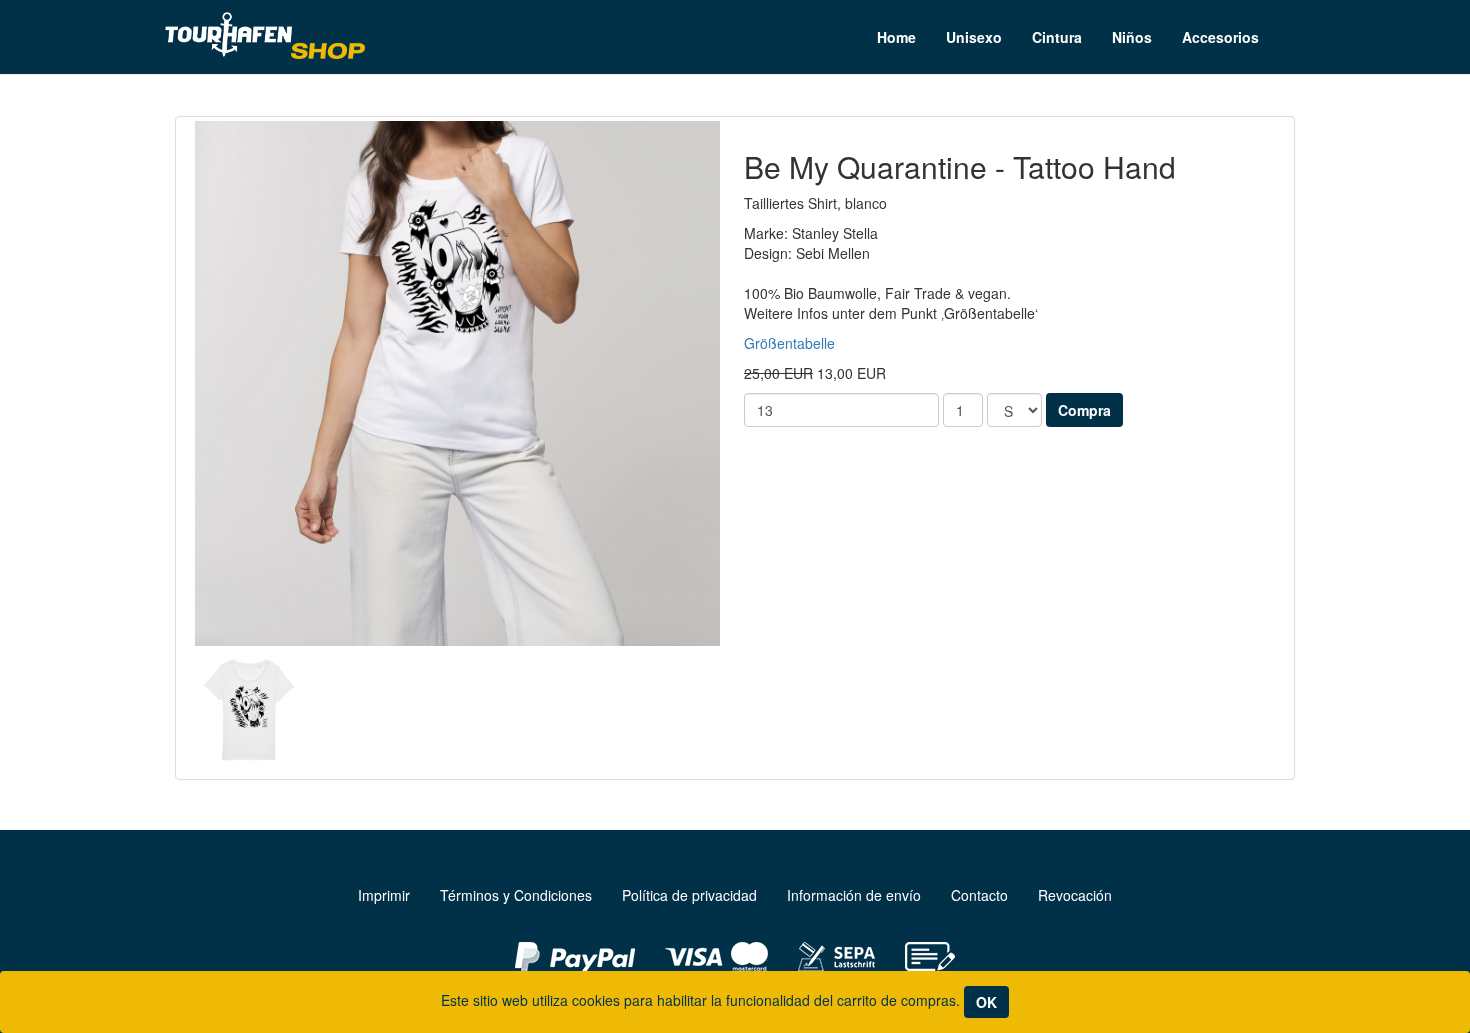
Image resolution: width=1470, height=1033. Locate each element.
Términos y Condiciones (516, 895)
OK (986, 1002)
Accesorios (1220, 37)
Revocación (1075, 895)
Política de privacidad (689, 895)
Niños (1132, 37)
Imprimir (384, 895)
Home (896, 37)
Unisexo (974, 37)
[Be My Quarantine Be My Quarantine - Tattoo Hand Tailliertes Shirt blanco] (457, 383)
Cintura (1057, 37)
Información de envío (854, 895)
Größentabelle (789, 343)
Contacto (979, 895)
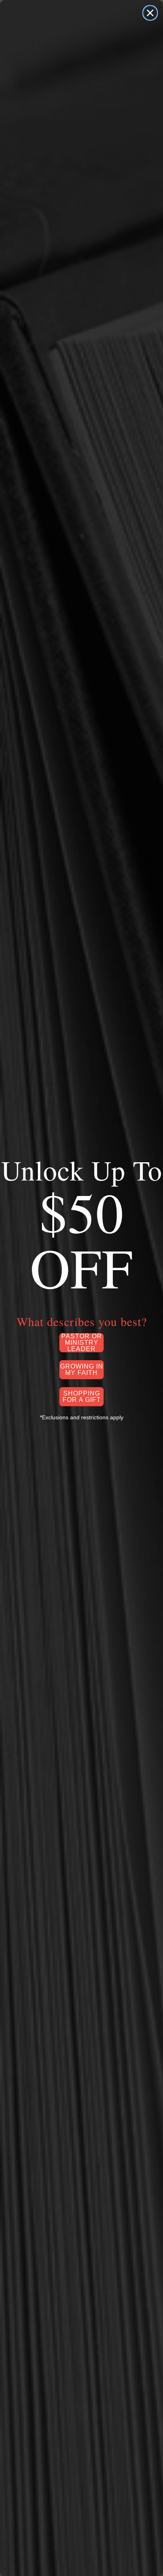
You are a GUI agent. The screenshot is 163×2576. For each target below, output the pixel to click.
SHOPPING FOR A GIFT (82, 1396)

⁂

ACTIVITY: Filter the listing above so that only lines holding the word "each" remain, and report those lines.

OUTPUT FOR THIS TASK:
Image resolution: width=1470, height=1033. Locate each element.
You are a GUI agent. The screenshot is 163×2576. For each target below, output the pixel to click.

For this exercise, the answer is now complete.